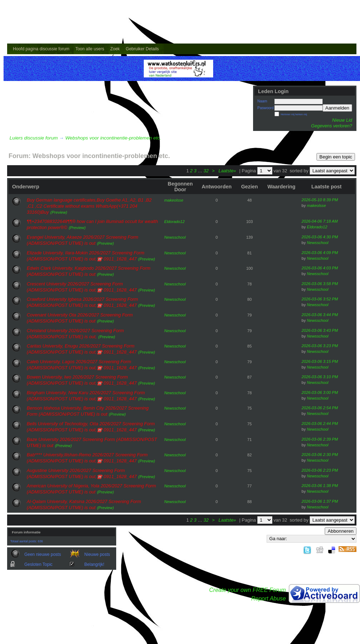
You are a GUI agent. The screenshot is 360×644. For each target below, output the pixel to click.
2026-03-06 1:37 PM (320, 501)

*-*-*

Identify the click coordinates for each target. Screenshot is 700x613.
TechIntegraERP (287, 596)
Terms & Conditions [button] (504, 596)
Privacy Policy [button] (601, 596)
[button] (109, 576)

*-*-*

Copy out the part of the material above that opens with the line containing "Terms & Conditions [button] (504, 596)" and closes with the line containing "[button] (109, 576)", both included, keeping every character as it is.

Terms & Conditions [button] (504, 596)
Privacy Policy [button] (601, 596)
[button] (109, 576)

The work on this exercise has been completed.